Environmental, social, and governance (ESG) ratings can lead to better underwriting performance, with GlobalData findings suggesting that improving financial performance is one of the key reasons companies believe an ESG performance plan should be implemented.

According to GlobalData’s Emerging Technology: Sentiment Analysis Q3 2022 Survey, a desire to improve financial performance is a key reason why a company should set up ESG plans, with 21.2% of respondents citing this factor. Additionally, a recent study by international insurance broker Howden and specialty insurer Fidelis found that better underwriting performance is correlated with higher ESG ratings.

The report compared the loss ratios of 30,000 policies with a total premium value of around $9 billion, matching them to third-party ESG ratings. The report found that environmental ratings have the strongest correlation with loss ratios. However, the study discovered that there are differences between lines of business and industries. Property insurance demonstrated the strongest correlation between higher ESG scores and improved loss experience among the business sectors analysed.

Increasingly, investors are applying ESG factors as important determinants for whether or not to invest in specific companies. There is an increasing recognition among investors that ESG issues can have an impact on company value and that the management of these risks can increase economic value for companies and their shareholders.

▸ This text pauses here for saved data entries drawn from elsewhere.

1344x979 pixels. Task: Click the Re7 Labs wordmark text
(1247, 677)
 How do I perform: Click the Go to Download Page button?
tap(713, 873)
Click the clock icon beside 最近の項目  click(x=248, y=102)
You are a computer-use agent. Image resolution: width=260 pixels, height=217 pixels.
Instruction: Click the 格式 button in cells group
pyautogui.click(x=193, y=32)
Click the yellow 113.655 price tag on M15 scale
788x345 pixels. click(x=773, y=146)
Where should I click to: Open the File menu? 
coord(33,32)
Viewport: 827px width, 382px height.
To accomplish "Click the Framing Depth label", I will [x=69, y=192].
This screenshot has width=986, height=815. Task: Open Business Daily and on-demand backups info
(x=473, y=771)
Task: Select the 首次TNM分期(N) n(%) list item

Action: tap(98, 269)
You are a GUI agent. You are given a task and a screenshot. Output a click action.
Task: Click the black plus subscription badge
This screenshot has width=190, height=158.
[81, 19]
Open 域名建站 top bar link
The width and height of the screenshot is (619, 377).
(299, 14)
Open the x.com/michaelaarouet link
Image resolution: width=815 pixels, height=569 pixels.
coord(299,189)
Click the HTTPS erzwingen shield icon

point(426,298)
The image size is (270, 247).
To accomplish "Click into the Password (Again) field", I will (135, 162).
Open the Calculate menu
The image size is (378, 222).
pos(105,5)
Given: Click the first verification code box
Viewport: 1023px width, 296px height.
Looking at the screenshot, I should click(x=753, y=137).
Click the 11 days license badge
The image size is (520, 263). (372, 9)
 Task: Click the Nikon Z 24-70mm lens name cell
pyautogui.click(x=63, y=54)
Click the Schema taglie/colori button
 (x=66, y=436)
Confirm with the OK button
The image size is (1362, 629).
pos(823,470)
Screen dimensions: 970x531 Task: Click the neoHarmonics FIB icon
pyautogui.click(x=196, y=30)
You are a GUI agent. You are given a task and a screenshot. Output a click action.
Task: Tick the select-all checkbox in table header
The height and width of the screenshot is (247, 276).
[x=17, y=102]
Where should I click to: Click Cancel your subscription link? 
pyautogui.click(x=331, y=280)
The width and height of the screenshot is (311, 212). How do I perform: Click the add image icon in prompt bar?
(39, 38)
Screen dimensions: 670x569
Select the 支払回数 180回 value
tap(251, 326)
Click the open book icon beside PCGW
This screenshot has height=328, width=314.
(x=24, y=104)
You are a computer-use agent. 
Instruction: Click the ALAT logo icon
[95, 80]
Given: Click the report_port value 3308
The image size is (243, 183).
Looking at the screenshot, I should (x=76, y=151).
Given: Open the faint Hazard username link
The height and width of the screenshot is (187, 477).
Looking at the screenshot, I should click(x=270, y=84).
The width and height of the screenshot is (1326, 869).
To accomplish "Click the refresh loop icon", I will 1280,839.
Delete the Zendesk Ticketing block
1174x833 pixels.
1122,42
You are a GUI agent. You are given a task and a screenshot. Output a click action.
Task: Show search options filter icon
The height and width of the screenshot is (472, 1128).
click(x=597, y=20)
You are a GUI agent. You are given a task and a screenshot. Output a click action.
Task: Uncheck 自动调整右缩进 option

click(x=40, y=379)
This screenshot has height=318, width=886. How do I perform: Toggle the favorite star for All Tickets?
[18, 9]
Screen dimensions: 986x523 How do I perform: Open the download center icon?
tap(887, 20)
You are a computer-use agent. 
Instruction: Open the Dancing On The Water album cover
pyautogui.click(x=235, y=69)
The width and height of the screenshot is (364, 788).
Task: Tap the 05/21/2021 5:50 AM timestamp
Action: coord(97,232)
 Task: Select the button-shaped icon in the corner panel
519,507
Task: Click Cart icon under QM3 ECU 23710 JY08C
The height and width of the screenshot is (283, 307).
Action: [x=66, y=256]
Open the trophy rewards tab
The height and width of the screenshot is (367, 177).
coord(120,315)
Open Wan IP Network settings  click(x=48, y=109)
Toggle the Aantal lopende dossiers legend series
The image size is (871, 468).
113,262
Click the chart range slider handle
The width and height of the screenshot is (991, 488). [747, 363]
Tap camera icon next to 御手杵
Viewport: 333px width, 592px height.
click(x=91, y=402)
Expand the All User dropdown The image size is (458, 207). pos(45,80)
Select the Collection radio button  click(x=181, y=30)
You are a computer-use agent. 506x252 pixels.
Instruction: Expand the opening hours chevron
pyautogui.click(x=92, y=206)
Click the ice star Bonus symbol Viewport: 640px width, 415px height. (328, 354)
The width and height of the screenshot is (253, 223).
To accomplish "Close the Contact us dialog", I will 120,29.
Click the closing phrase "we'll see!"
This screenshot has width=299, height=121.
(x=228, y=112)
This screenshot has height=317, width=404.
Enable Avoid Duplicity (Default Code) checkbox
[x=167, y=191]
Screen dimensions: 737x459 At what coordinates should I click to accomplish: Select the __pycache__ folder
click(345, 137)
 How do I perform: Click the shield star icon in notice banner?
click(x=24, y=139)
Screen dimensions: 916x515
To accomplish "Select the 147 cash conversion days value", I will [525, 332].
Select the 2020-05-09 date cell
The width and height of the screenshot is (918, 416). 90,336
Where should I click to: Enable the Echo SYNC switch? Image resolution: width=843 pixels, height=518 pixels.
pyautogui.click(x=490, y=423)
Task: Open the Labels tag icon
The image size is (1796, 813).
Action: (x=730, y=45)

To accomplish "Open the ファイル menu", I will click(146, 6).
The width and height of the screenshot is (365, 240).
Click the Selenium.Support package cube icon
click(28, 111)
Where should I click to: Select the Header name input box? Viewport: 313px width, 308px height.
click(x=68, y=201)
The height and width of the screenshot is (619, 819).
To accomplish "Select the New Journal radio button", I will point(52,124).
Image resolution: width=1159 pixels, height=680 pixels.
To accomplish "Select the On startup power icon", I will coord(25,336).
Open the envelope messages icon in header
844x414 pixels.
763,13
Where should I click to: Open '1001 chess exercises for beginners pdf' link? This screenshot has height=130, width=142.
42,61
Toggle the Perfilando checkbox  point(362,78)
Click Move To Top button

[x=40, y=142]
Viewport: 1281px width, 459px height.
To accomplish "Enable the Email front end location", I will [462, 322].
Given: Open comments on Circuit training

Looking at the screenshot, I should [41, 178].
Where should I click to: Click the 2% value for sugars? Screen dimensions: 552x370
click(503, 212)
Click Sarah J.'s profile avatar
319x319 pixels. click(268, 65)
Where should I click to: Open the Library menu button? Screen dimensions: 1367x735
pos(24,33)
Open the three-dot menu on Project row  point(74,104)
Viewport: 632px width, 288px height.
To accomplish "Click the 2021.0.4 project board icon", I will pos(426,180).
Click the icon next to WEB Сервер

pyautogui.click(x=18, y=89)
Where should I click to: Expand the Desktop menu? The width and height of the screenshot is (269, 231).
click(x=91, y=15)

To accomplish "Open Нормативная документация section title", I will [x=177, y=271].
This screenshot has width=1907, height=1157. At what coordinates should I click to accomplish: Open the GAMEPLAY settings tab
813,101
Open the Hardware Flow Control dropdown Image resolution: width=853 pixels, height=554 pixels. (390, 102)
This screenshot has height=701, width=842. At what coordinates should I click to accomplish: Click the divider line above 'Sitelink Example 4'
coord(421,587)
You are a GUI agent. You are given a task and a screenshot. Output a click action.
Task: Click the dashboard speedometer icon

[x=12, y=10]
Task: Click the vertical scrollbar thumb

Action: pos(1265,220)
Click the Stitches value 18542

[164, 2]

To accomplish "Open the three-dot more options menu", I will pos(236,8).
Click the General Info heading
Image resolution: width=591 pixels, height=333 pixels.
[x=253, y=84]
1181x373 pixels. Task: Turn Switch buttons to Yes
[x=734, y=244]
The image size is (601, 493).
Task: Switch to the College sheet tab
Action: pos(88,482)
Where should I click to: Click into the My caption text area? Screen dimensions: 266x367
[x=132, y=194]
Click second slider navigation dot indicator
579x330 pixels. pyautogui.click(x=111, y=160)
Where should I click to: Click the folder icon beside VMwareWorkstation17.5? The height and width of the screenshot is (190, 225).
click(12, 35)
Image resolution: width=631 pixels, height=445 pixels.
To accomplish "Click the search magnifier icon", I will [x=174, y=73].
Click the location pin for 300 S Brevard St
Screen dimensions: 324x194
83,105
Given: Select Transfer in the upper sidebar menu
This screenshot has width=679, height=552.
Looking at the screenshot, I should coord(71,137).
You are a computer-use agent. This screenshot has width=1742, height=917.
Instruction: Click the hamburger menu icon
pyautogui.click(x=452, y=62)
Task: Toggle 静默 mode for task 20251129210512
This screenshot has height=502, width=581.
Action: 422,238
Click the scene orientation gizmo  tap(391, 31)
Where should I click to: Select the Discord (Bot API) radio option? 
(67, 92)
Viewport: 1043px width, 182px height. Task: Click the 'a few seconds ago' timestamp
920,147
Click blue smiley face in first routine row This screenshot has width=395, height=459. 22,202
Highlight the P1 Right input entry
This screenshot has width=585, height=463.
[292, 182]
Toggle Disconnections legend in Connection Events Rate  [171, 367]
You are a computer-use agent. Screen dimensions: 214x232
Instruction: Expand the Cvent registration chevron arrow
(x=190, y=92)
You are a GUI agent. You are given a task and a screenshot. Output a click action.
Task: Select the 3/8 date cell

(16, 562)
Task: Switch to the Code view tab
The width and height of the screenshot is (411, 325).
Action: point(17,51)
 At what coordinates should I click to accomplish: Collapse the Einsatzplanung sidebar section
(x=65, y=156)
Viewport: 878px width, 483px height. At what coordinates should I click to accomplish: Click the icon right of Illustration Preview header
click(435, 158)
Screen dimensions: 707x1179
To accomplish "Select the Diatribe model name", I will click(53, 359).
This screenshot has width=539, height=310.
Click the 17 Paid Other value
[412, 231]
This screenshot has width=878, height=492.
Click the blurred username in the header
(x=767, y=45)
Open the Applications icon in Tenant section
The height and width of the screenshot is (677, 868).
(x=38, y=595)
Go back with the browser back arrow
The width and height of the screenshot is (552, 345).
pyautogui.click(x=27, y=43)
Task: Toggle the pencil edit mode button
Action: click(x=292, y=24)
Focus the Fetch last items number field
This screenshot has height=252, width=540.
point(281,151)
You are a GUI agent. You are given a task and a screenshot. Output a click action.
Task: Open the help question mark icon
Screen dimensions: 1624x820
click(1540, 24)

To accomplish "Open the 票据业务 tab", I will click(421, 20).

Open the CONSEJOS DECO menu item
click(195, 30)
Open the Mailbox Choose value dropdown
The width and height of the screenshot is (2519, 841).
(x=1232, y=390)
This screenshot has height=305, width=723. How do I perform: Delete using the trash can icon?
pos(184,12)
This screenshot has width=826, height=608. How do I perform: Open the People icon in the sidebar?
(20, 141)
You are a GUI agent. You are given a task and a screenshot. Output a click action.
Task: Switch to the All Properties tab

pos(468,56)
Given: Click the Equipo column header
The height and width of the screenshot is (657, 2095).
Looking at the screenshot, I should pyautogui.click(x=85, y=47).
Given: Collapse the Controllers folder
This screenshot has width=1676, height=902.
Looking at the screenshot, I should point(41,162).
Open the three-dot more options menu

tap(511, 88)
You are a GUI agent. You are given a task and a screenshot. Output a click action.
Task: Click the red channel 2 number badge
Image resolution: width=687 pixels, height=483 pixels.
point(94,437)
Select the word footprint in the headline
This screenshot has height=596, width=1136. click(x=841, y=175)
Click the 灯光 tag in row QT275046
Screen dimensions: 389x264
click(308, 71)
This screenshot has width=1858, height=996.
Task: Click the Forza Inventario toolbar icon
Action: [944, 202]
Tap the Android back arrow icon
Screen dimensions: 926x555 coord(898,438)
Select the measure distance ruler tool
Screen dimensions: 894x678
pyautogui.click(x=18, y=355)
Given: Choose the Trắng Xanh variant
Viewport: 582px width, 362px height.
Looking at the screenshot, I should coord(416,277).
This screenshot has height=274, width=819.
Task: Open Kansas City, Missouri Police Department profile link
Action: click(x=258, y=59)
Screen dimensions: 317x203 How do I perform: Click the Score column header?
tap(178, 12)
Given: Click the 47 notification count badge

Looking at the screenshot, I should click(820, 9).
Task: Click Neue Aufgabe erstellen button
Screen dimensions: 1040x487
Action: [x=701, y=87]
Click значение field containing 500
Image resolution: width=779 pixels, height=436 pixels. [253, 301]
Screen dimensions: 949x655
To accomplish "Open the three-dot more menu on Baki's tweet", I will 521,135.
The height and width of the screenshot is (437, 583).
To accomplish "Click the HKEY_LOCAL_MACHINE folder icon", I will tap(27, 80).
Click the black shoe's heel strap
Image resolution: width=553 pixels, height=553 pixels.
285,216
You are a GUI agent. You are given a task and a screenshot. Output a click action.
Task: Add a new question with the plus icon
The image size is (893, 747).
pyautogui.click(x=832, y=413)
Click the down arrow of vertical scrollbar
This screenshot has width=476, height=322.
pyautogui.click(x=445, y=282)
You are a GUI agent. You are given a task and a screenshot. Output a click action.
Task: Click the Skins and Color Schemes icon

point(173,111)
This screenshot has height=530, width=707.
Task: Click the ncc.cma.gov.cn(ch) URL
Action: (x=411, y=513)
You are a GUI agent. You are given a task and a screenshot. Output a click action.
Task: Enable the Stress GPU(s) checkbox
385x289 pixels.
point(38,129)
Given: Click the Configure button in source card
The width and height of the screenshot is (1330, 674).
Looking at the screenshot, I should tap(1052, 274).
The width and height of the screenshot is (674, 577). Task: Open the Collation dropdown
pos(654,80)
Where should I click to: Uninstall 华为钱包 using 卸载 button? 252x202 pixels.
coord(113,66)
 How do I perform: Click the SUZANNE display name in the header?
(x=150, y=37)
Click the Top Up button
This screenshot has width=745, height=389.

As per GlobalData’s Poll/Macro Themes: ESG Survey Q1–Q3 2022, 54.5% of respondents said they do consider ESG issues before investing in a company and 42.7% said they would divest from companies not sufficiently addressing ESG issues.

Overall, insurers should think about accelerating their ESG commitments as the benefits both financially and reputationally can be huge. The added bonus that strong ESG targets also improve brand image and revenue makes it a win-win for insurers.